Texas-Size Lawyers' Fees Rankle in State Tobacco Suit
AUSTIN, TEXAS
Two years ago, when Texas Attorney General Dan Morales hired a posse of lawyers to fight the tobacco industry, few balked about his payment plan: 15 percent of the cut if they won, nothing if they lost.
Then in January, the industry agreed to pay Texas $15.3 billion. It was the largest court settlement in US history.
Now, about that 15 percent. It adds up to $2.3 billion. Some Texans, including Gov. George W. Bush (R), think that figure is excessive, and they worry that the fees will significantly erode taxpayers' windfall and whittle at their right to decide how it is spent. Others say Texas wouldn't be having this debate if Mr. Morales's lawyers hadn't won the settlement in the first place, at their own financial risk.
But beyond the parochial politics of Texas is a larger question of legal ethics - one that is certain to crop up in the dozens of states that plan to take the tobacco industry to court. What is an appropriate fee for lawyers who invest their time and, in some cases, millions of dollars to prepare state lawsuits?
"If you think that the market system works, then you can let people bid for the services that they want," says Jeffrey Harris, an economist at the Massachusetts Institute of Technology in Cambridge. Alternative schemes, such as arbitration or pay-by-the-hour, may be attractive now that states seem to have a chance of beating beleaguered Big Tobacco, "but they don't reward lawyers according to the risk they incur."
To be sure, a lawyer's investment of time and money can be costly. In Texas, the state's private lawyers spent a reported $40 million gathering evidence and expert testimony. If they had lost, the money would be lost too.
"You have to remember, at the time these cases were filed, the tobacco industry hadn't lost a case, and they're still doing pretty well," says Gregory Joseph, chairman of the litigation section of the American Bar Association. "The amounts of money we're talking about are staggering, but it's up to the judge to decide what's reasonable."
Judge calls fees 'reasonable'
In the case of the Texas settlement, federal Judge David Folsom has already ruled that the 15 percent fee was reasonable. (In personal-injury cases, for instance, contingency fees are much higher, often 33 percent.)

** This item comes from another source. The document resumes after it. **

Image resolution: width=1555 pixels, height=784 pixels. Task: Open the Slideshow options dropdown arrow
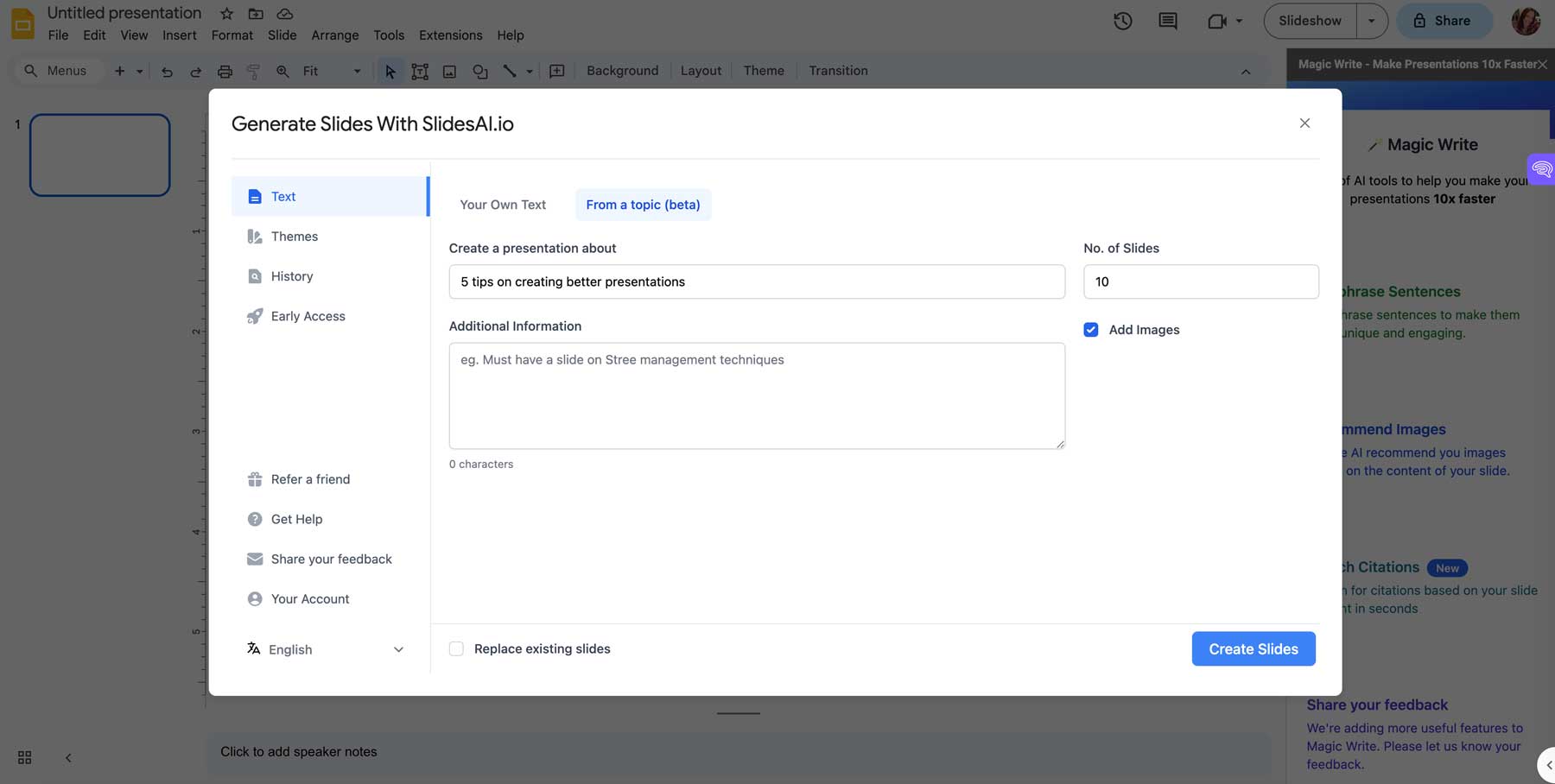coord(1371,21)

But Governor Bush and a group of legal experts acting on his behalf are asking the judge to reconsider his decision. Judge Folsom is expected to rule on the matter in coming weeks.
"The standard contingency fee itself, in some cases, is a form of fraud," says Lester Brickman, law professor at the Cordozo School of Law in New York and an expert witness on Bush's behalf. "Texas was the seventh state to file suit against the tobacco industry, two years after Florida." As such, Texas had the advantage of watching what worked in other states, and "the risk to the attorneys was much less than they had described to the state."
But more troubling than the fees themselves, Mr. Brickman adds, is the question of how the $15.3 billion will be spent. Under the settlement, Attorney General Morales and his legal team decided how much would go toward Medicaid, how much to education - all without input from the state legislature. "The legislature was bypassed by a group of contingency-fee lawyers and the state's attorney general. That's bad news for representative democracy."
Elsewhere, fees are chopped
Texas is not alone in seeking to reduce its legal bills. In Florida, a county judge has rejected the 25 percent fee of the state's legal team, sending the issue to an independent panel. And in Maryland, the state Senate voted this month to cut the legal fee of Peter Angelos from 25 percent to 12.8 percent. A spokesman for Mr. Angelos said he was just about to offer to cut his fee anyway.
In Seattle, lawyer Steven Berman acknowledges that the risk of losing a case against Big Tobacco diminishes every time the industry settles out of court. As such, he stands to receive a much lower contingency fee if he wins the tobacco cases he is preparing in Washington and 12 other states.
Even so, "the risks are enormous," says Mr. Berman. People may think that $2.3 billion "is a lot of money," he says, "but on the other hand, no one had ever beaten the tobacco industry before."
But no matter how heated the political squabble gets in Texas, the tobacco companies have no intention of paying Texas anything above their $15.3 billion settlement.
"The industry will pay reasonable attorneys' fees as defined by an independent panel," says Scott Williams, a Washington-based spokesman for the industry. "Whatever the difference is, assuming it's less than what the contract is with the state, that is an issue to be settled by the state and their counsel," Mr. Morales.